Element lookup data =>
-=-=-=-=-

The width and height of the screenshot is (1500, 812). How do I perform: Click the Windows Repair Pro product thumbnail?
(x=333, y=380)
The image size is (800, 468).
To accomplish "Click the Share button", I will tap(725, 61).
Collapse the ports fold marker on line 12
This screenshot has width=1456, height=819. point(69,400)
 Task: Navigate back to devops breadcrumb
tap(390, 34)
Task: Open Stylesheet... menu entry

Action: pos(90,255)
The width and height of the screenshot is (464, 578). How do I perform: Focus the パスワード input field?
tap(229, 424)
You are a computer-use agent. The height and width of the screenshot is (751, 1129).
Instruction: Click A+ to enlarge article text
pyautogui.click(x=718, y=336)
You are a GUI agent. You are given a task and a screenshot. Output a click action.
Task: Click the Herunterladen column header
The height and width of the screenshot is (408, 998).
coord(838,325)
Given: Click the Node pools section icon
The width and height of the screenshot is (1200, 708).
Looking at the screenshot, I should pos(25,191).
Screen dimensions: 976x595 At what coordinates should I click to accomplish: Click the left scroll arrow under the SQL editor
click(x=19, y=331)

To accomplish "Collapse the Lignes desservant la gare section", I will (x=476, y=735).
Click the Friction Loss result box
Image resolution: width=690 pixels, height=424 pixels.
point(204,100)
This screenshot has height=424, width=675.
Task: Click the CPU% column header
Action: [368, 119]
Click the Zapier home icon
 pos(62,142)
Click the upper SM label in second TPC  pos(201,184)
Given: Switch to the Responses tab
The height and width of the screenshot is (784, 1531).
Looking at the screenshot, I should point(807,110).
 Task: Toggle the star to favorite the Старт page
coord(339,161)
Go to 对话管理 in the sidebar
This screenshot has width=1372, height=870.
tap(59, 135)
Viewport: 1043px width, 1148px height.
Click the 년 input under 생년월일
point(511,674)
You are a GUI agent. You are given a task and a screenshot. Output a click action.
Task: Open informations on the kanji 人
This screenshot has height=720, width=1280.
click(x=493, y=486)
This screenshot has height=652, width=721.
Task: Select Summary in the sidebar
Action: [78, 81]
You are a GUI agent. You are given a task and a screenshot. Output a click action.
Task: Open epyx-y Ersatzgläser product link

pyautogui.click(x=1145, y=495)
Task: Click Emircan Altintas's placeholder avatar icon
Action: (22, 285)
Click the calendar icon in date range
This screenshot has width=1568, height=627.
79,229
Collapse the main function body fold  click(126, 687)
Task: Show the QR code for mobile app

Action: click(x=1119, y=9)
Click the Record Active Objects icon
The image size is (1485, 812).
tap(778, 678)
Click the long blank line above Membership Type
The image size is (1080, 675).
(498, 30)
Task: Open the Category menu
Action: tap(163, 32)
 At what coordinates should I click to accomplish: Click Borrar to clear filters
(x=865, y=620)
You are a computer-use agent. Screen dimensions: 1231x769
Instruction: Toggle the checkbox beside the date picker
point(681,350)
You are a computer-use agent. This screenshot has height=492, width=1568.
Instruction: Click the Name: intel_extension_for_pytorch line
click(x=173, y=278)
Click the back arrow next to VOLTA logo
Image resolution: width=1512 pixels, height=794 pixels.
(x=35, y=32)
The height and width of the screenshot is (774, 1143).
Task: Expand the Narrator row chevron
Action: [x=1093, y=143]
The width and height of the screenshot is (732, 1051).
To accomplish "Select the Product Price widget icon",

-=-=-=-=-

TASK TO COMPLETE => Please write out the data above again, substituting "screen agent" for "GUI agent" everywhere it appears and leaving everything else unchanged.

SOLUTION TO THE PROBLEM =>
The width and height of the screenshot is (1500, 812). How do I perform: Click the Windows Repair Pro product thumbnail?
(x=333, y=380)
The image size is (800, 468).
To accomplish "Click the Share button", I will tap(725, 61).
Collapse the ports fold marker on line 12
This screenshot has width=1456, height=819. point(69,400)
 Task: Navigate back to devops breadcrumb
tap(390, 34)
Task: Open Stylesheet... menu entry

Action: pos(90,255)
The width and height of the screenshot is (464, 578). How do I perform: Focus the パスワード input field?
tap(229, 424)
You are a computer-use agent. The height and width of the screenshot is (751, 1129).
Instruction: Click A+ to enlarge article text
pyautogui.click(x=718, y=336)
You are a screen agent. You are given a task and a screenshot. Output a click action.
Task: Click the Herunterladen column header
The height and width of the screenshot is (408, 998).
coord(838,325)
Given: Click the Node pools section icon
The width and height of the screenshot is (1200, 708).
Looking at the screenshot, I should pos(25,191).
Screen dimensions: 976x595 At what coordinates should I click to accomplish: Click the left scroll arrow under the SQL editor
click(x=19, y=331)

To accomplish "Collapse the Lignes desservant la gare section", I will (x=476, y=735).
Click the Friction Loss result box
Image resolution: width=690 pixels, height=424 pixels.
point(204,100)
This screenshot has height=424, width=675.
Task: Click the CPU% column header
Action: [368, 119]
Click the Zapier home icon
 pos(62,142)
Click the upper SM label in second TPC  pos(201,184)
Given: Switch to the Responses tab
The height and width of the screenshot is (784, 1531).
Looking at the screenshot, I should point(807,110).
 Task: Toggle the star to favorite the Старт page
coord(339,161)
Go to 对话管理 in the sidebar
This screenshot has width=1372, height=870.
tap(59, 135)
Viewport: 1043px width, 1148px height.
Click the 년 input under 생년월일
point(511,674)
You are a screen agent. You are given a task and a screenshot. Output a click action.
Task: Open informations on the kanji 人
This screenshot has height=720, width=1280.
click(x=493, y=486)
This screenshot has height=652, width=721.
Task: Select Summary in the sidebar
Action: [78, 81]
You are a screen agent. You are given a task and a screenshot. Output a click action.
Task: Open epyx-y Ersatzgläser product link

pyautogui.click(x=1145, y=495)
Task: Click Emircan Altintas's placeholder avatar icon
Action: (22, 285)
Click the calendar icon in date range
This screenshot has width=1568, height=627.
79,229
Collapse the main function body fold  click(126, 687)
Task: Show the QR code for mobile app

Action: click(x=1119, y=9)
Click the Record Active Objects icon
The image size is (1485, 812).
tap(778, 678)
Click the long blank line above Membership Type
The image size is (1080, 675).
(498, 30)
Task: Open the Category menu
Action: tap(163, 32)
 At what coordinates should I click to accomplish: Click Borrar to clear filters
(x=865, y=620)
You are a computer-use agent. Screen dimensions: 1231x769
Instruction: Toggle the checkbox beside the date picker
point(681,350)
You are a computer-use agent. This screenshot has height=492, width=1568.
Instruction: Click the Name: intel_extension_for_pytorch line
click(x=173, y=278)
Click the back arrow next to VOLTA logo
Image resolution: width=1512 pixels, height=794 pixels.
(x=35, y=32)
The height and width of the screenshot is (774, 1143).
Task: Expand the Narrator row chevron
Action: [x=1093, y=143]
The width and height of the screenshot is (732, 1051).
To accomplish "Select the Product Price widget icon",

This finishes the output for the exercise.